1940 film by Robert Clampett

Africa Squeaks is a 1940 American animated comedy short film directed by Robert Clampett. The short was released on January 27, 1940. It is part of the Looney Tunes series and the 70th cartoon to feature Porky Pig. The cartoon is a parody of the movie Stanley and Livingstone starring Spencer Tracy and Cedric Hardwicke. The title is a parody of the 1930 documentary Africa Speaks!

==Plot==
Porky Pig hunts at Darkest Africa, walking into the Africa Lions Club while Africans carry his belongings. Porky meets Henry Morton Stanley from Stanley and Livingstone, a caricature of his actor Spencer Tracy, who confuses him with Dr. Livingstone. He spends the remainder of the film finding Dr. Livingstone while being abused by animals.

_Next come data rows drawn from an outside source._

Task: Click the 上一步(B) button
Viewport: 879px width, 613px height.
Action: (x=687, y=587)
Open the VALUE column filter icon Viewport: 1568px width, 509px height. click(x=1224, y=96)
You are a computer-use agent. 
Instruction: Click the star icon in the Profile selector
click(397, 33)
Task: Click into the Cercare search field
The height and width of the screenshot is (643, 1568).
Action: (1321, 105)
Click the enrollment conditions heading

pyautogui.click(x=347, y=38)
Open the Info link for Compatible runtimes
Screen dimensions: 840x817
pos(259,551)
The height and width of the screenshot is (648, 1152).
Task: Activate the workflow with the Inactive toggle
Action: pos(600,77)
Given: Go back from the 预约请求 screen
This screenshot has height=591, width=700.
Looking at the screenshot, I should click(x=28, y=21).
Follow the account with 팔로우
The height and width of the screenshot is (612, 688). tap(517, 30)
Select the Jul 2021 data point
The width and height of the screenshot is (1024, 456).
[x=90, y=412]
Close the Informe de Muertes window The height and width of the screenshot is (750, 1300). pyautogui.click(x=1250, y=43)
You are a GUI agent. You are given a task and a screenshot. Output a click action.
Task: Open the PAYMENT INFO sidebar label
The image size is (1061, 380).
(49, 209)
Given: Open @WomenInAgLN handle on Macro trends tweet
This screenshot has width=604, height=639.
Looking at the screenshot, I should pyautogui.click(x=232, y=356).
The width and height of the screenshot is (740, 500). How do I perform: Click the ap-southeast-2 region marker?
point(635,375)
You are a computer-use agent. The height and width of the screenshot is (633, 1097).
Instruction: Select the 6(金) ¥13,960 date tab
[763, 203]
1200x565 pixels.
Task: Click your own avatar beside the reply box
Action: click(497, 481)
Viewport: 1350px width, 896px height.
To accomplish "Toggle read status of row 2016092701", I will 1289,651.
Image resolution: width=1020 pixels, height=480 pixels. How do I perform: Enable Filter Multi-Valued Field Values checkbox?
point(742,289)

The narrator introduces an ostrich sleeping with a pillow underground, two lions who share a wishbone, a monkey swinging across trees with her tail while holding a stroller with her baby inside, and a gorilla caricature of Tony Galento with a beer. A native uses blow darts to win a ham from a carnival game. At night, Porky is disturbed by the prowls of nearby wildlife and orders them to be quiet.

As Porky and the natives continue their march into a village named Los Angeles, a cat kicks an elephant out of a boarding house but keeps his trunk until he can pay rent to his chagrin. A vulture tries to hunt young deer, who retaliate by killing it with a machine gun. A native alerts Porky of another white man in the vicinity. Porky drags Stanley to meet him, only to find the white man to be Cake-Icer, a caricature of Kay Kyser, who encourages the natives and animals to sing. The next day, Porky and the Africans leave the village. The narrator bids Africa goodbye, which the continent literally responds joyfully.

==Cast==
- Mel Blanc as Porky Pig, Africans, Lion, Cat, Elephant, Africa, Galento Gorilla, Deer, Carnival African, Kangaroo
- Ben Frommer as Stanley
- Lou Marcelle as the Narrator
- Kay Kyser as Cake-Icer (Guest Appearance)
- Bill Days as Gorilla Singer
- The Sportsmen Quartet as the Singing Natives

==Reception==
The cartoon was reviewed by Boxoffice on February 3, 1940, saying: "Play this one by all means. It is composed of the stuff that shakes the rafters and fairly blows the roof off when the laughter starts to whip around. Porky goes to Africa on a safari. What occurs when he does a little exploring was cooked up by the fertile brain that injected the right touches of unusual caricature and bang-up comedy to give 'em the shrieks. And there is an ending that will knock 'em right out of their seats."

Motion Picture Exhibitor agreed, on February 7: "One of the best of the Leon Schlesinger series... The belly laughs are many, and the gags good."

On February 20, Motion Picture Herald said: "This time porcine Porky is a leader of a safari into the darkest regions of the Black Continent. Particularly productive of funny bone tickling in the spoofing of the Stanley search for Dr. Livingstone. There are additional sights of the strange behavior of animals and natives. In fact, the whole fun and frivolity piece is good."